--- START ---
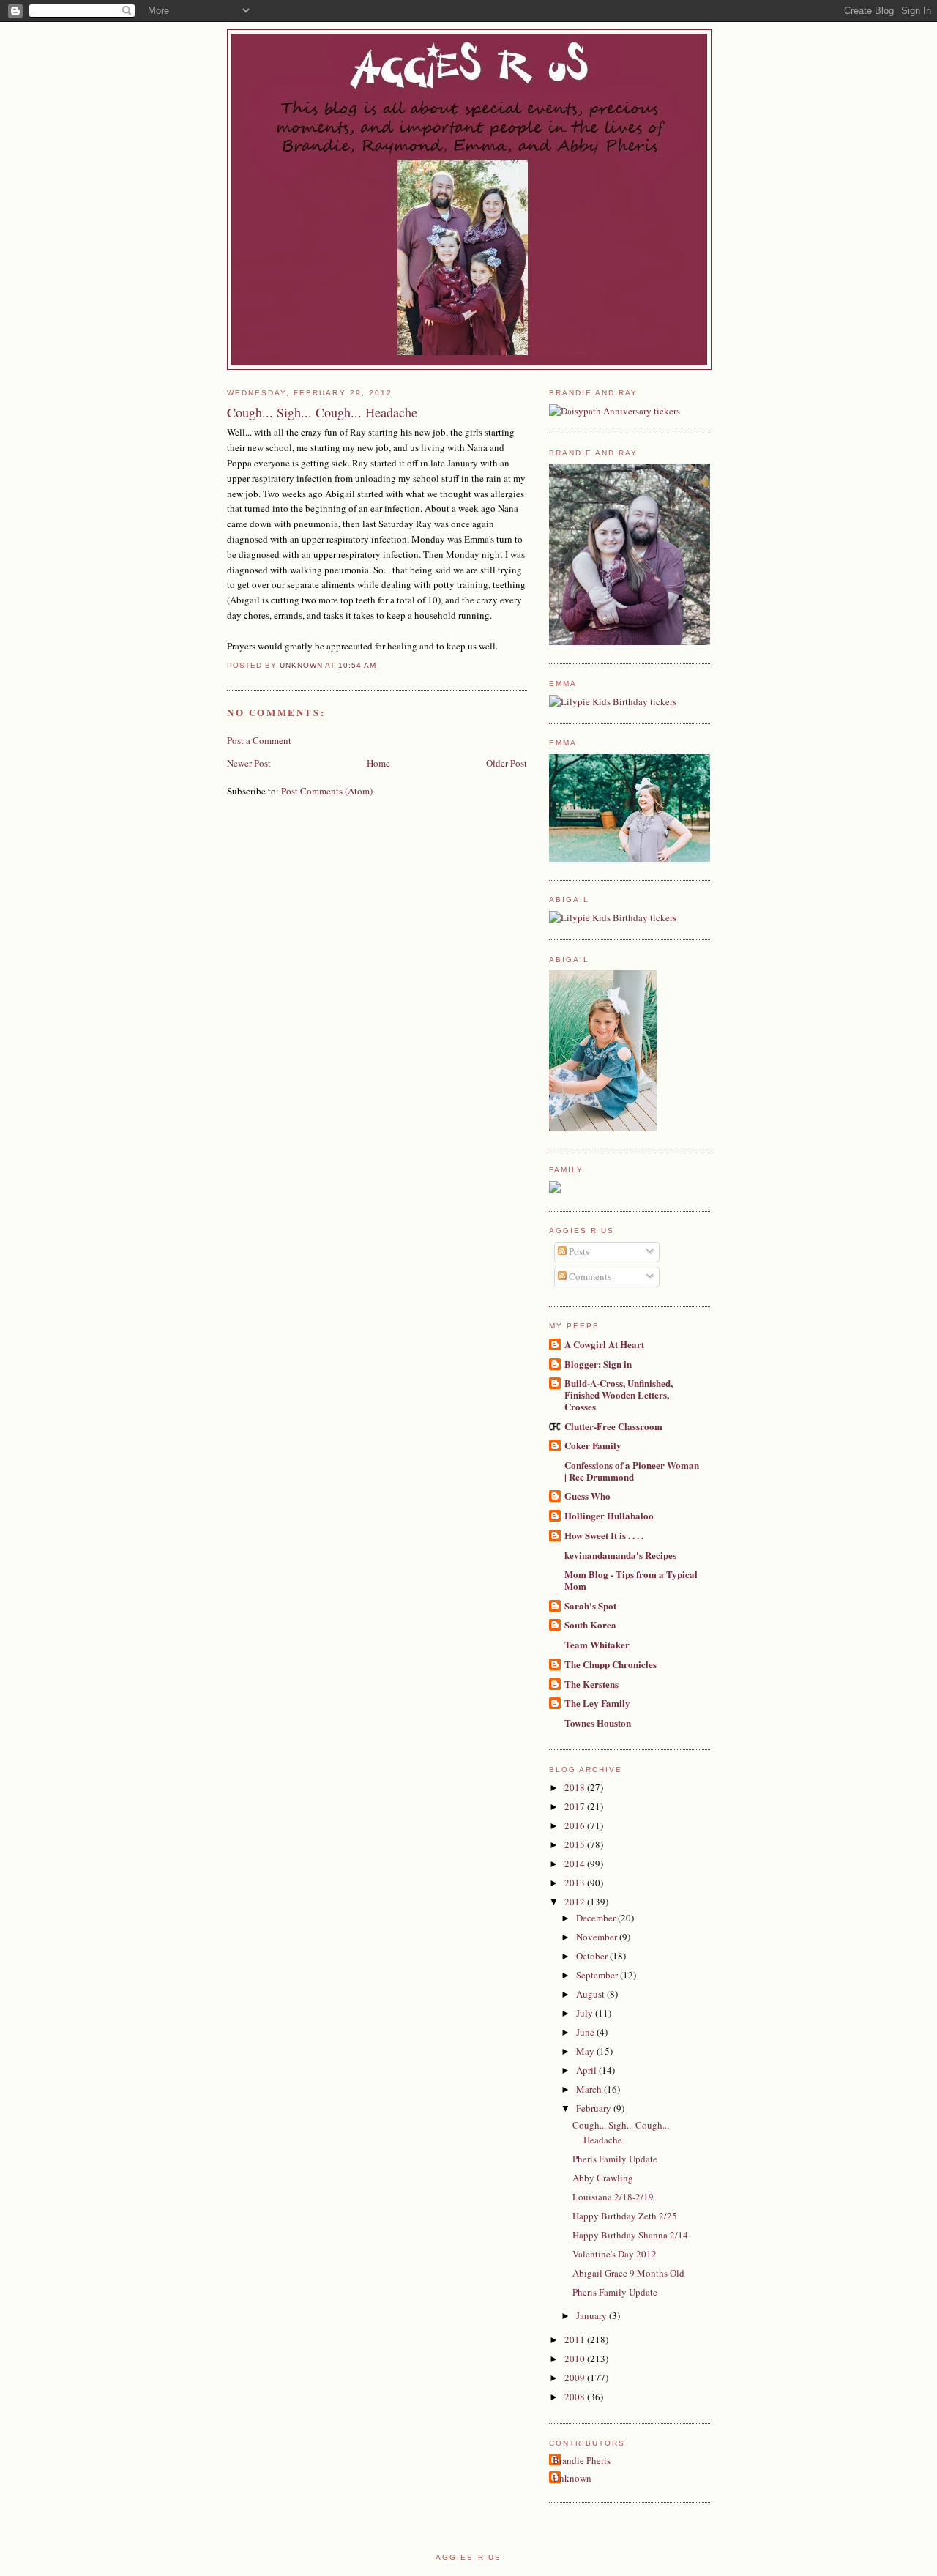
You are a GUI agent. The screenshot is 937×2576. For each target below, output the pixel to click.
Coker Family (592, 1445)
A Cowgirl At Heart (604, 1344)
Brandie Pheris (582, 2460)
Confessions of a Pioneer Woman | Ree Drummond (631, 1471)
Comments (589, 1276)
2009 (575, 2377)
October (593, 1955)
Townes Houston (597, 1723)
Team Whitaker (597, 1644)
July (585, 2013)
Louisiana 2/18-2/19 (613, 2196)
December (597, 1917)
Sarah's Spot (590, 1605)
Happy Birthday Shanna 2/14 (630, 2234)
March (590, 2089)
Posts (578, 1251)
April (587, 2070)
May (586, 2051)
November (597, 1936)
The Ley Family (597, 1703)
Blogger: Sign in (598, 1364)
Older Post (506, 763)
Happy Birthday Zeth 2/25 (624, 2215)
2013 (575, 1882)
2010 (575, 2358)
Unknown (572, 2477)
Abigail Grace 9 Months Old (628, 2272)
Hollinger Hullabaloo (609, 1515)
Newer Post (249, 763)
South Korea (590, 1624)
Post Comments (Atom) (327, 790)
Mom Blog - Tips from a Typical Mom (631, 1580)
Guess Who (587, 1496)
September (598, 1974)
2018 (575, 1787)
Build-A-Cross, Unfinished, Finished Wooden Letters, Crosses (618, 1394)
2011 (575, 2339)
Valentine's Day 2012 (614, 2253)
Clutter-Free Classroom (613, 1426)
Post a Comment (259, 740)
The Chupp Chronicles (610, 1664)
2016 (575, 1825)
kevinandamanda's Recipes (620, 1555)
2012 (575, 1901)
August (591, 1993)
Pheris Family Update (614, 2158)
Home (378, 763)
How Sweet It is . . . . (603, 1535)
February (594, 2108)
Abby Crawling (602, 2177)
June (586, 2032)
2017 (575, 1806)
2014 (575, 1863)
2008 (575, 2396)
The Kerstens (591, 1684)
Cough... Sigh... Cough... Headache (620, 2132)
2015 (575, 1844)
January (592, 2315)
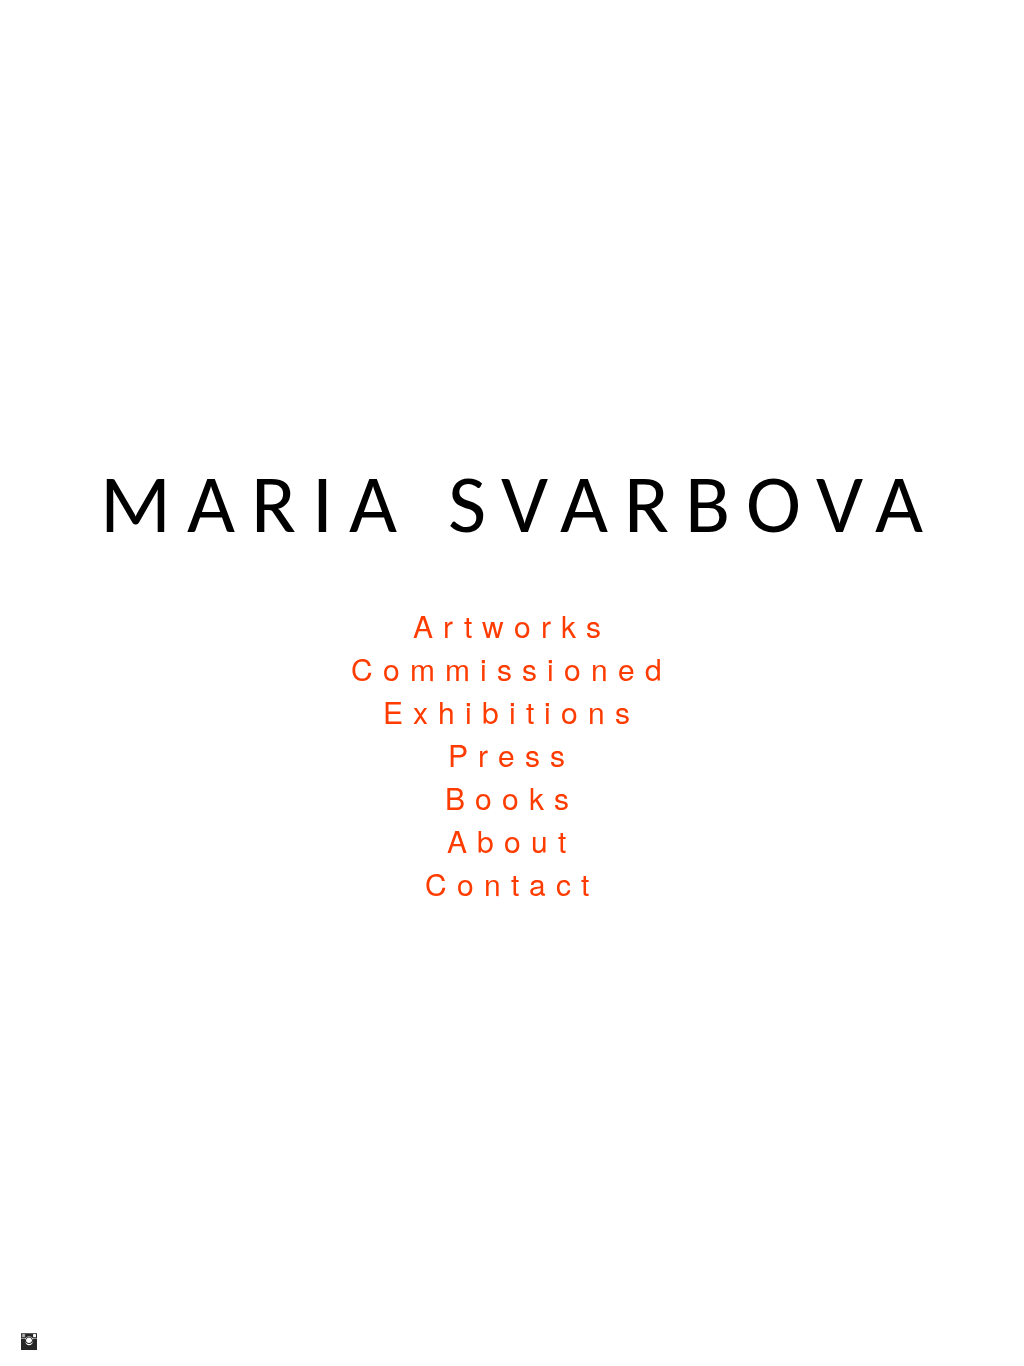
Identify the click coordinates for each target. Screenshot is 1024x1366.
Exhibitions (511, 711)
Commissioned (511, 668)
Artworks (512, 625)
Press (511, 754)
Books (512, 797)
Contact (512, 883)
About (511, 840)
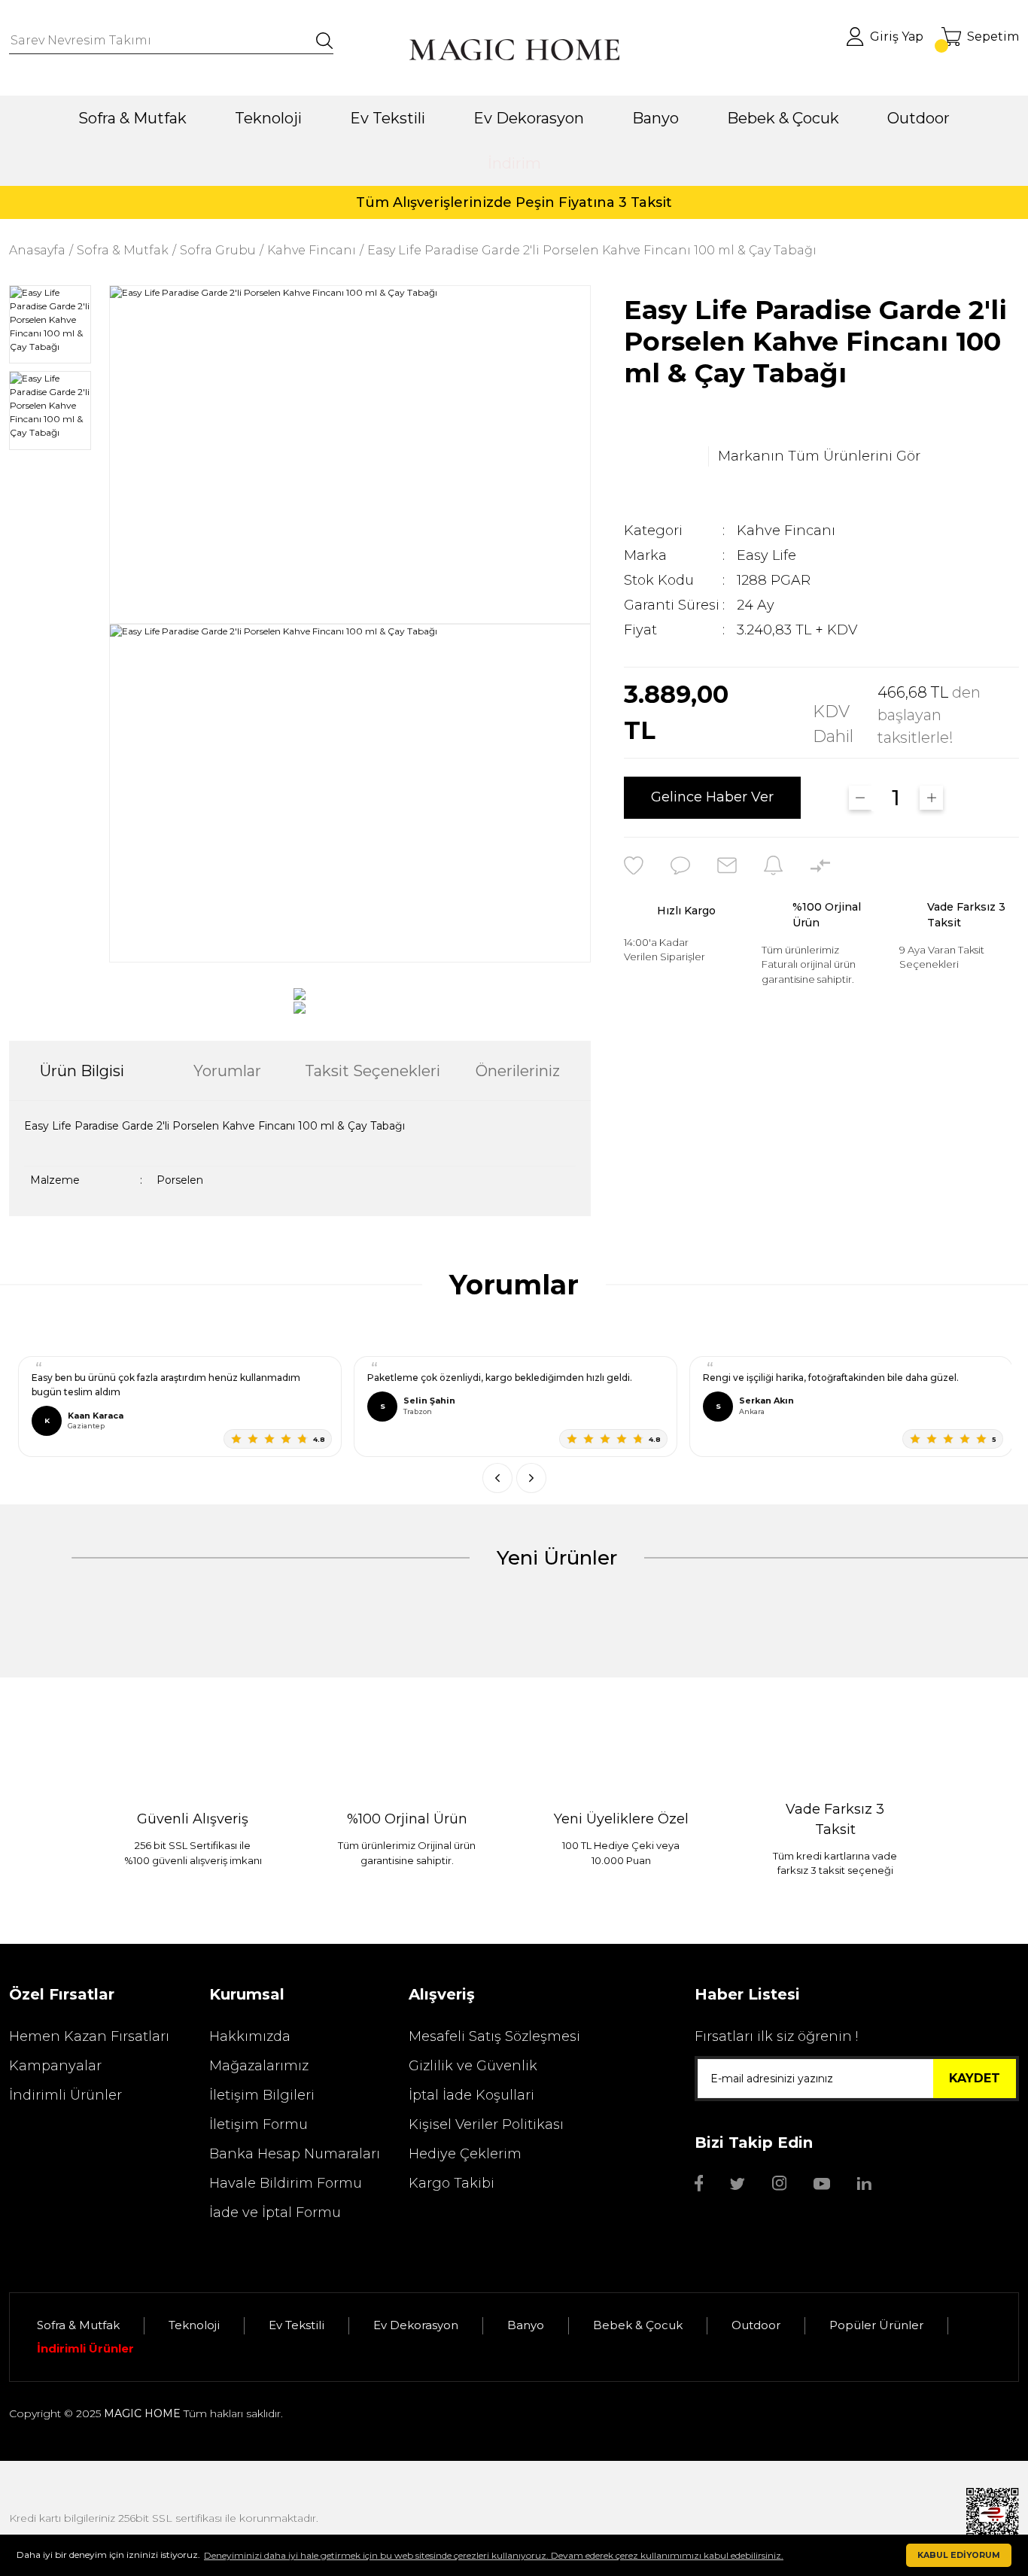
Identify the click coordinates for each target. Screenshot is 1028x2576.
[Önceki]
--- END ---
» Task requirements
Your copy should restate every record word for word and contain no pictures.

» Response
You are a GUI agent. The screenshot is 937×2576. For each target below, output the pixel to click.
Coker Family (592, 1445)
A Cowgirl At Heart (604, 1344)
Brandie Pheris (582, 2460)
Confessions of a Pioneer Woman | Ree Drummond (631, 1471)
Comments (589, 1276)
2009 (575, 2377)
October (593, 1955)
Townes Houston (597, 1723)
Team Whitaker (597, 1644)
July (585, 2013)
Louisiana 2/18-2/19 (613, 2196)
December (597, 1917)
Sarah's Spot (590, 1605)
Happy Birthday Shanna 2/14 (630, 2234)
March (590, 2089)
Posts (578, 1251)
April (587, 2070)
May (586, 2051)
November (597, 1936)
The Ley Family (597, 1703)
Blogger: Sign in (598, 1364)
Older Post (506, 763)
Happy Birthday Zeth 2/25 (624, 2215)
2013 (575, 1882)
2010 (575, 2358)
Unknown (572, 2477)
Abigail Grace 9 Months Old (628, 2272)
Hollinger Hullabaloo (609, 1515)
Newer Post (249, 763)
South Korea (590, 1624)
Post Comments (Atom) (327, 790)
Mom Blog - Tips from a Typical Mom (631, 1580)
Guess Who (587, 1496)
September (598, 1974)
2018 (575, 1787)
Build-A-Cross, Unfinished, Finished Wooden Letters, Crosses (618, 1394)
2011 (575, 2339)
Valentine's Day 2012 (614, 2253)
Clutter-Free Classroom (613, 1426)
Post a Comment (259, 740)
The Chupp Chronicles (610, 1664)
2016 (575, 1825)
kevinandamanda's Recipes (620, 1555)
2012 (575, 1901)
August (591, 1993)
Pheris Family Update (614, 2158)
Home (378, 763)
How Sweet It is . . . . (603, 1535)
February (594, 2108)
Abby Crawling (602, 2177)
June (586, 2032)
2017 (575, 1806)
2014 (575, 1863)
2008 (575, 2396)
The Kerstens (591, 1684)
Cough... Sigh... Cough... Headache (620, 2132)
2015 (575, 1844)
January (592, 2315)
Identify the click coordinates for each target. Screenshot is 1024x1366.
Exhibitions (511, 711)
Commissioned (511, 668)
Artworks (512, 625)
Press (511, 754)
Books (512, 797)
Contact (512, 883)
About (511, 840)
Identify the click coordinates for each target. Screenshot is 1028x2576.
[Önceki]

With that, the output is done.